Except, not really? This was the afterlife. Different rules. Or maybe he was just telling himself that to make what he was about to do okay? Just like killing those two people?

This is Hell. Get over yourself.

He bit into the heart. He had to bite it, because Caera had given him an entire heart, and it'd take a few big mouthfuls to get the whole thing down. Worse was that it fought him, tried to not tear when he pulled at it, but he bit hard, desperate to get this over with as quickly as possible. Flesh tore, and a chunk of the meat was now between his cheeks.

And it did taste good. It tasted more than good. It tasted great, just as good as the fruit, like a marinated steak with salt and pepper and other sauces and... He frowned down at the heart and the blood it leaked between his fingers, and finished it off quickly. Don't think about it. Don't think about what you did with the rock minutes ago. Get the flesh down.

He did. And hated every minute he enjoyed it.

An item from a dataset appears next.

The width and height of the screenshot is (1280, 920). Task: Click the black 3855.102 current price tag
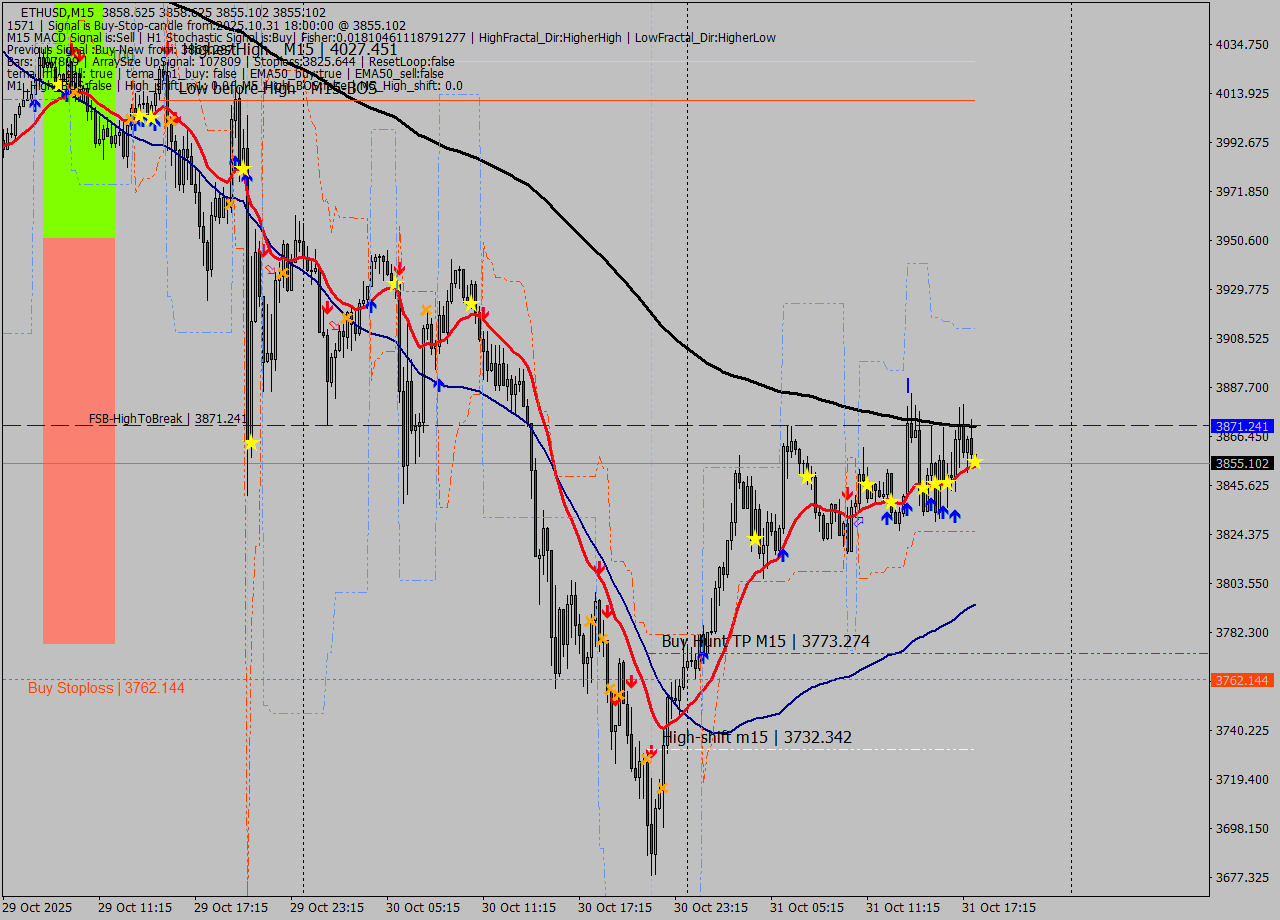point(1242,463)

What the fuck.

"That was... too easy," he said.

The tiger chuckled as she stood up on her hind legs, four hearts in her hands, and walked for the exit.

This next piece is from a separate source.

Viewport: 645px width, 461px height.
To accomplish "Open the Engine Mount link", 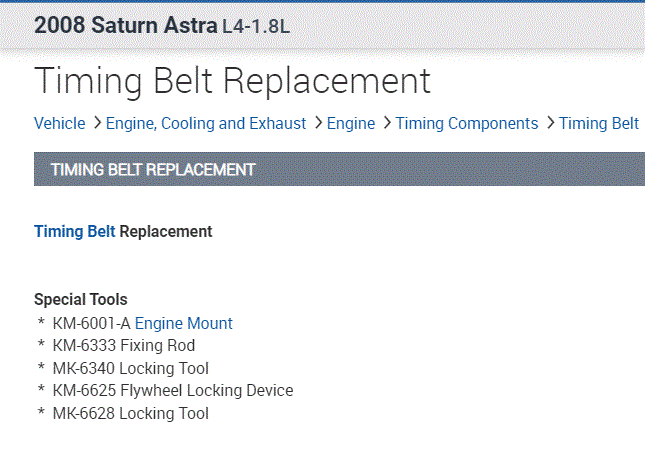I will pos(183,323).
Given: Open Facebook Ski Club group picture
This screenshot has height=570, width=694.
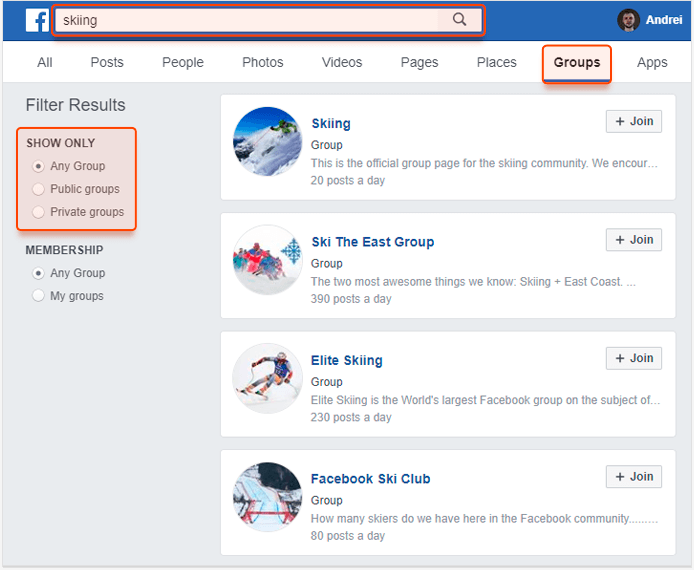Looking at the screenshot, I should pos(267,496).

"All betrayers say that. Come on, let's go."

"I'm not a betrayer."

"No, you're definitely not. You're not human, either. No one can read those old runes, David."

"I..."

"Plus, you've got an aura, and it changed during the fight. For a second there, it wasn't the constant horny aura you put out like sex is the only thought in your head. For a moment, I felt... something a whole lot different, right when you hit the woman with the rock."

He did not look back at the corpses, with ripped open chests. Six dead, two of them his kills. One, because he'd caught them unawares. Another, because they were old, and starving. They'd died old, came to Hell with a weak body, and he'd bashed their face in with a rock.

How the fuck was he supposed to 'get over himself' over shit like this? This was--

His vision flashed white, and blurred in a maelstrom of images. Noises, voices, scenes he recognized. A street. A sidewalk. Someone pushing someone else into the traffic. His hands. Her hands?

"Fuck!" He stumbled back. His legs. David's legs, not the woman's. His ass on the stone ground, not a street. But there was a street, and a woman's hands in front of him. And someone who'd just been hit by a car, and had their head splattered on the asphalt.

"David? David, you okay?" Caera was with him in a second, squatting down beside him and using the flat side of her big tail to hold him up. Her hands were a bit busy, holding hearts.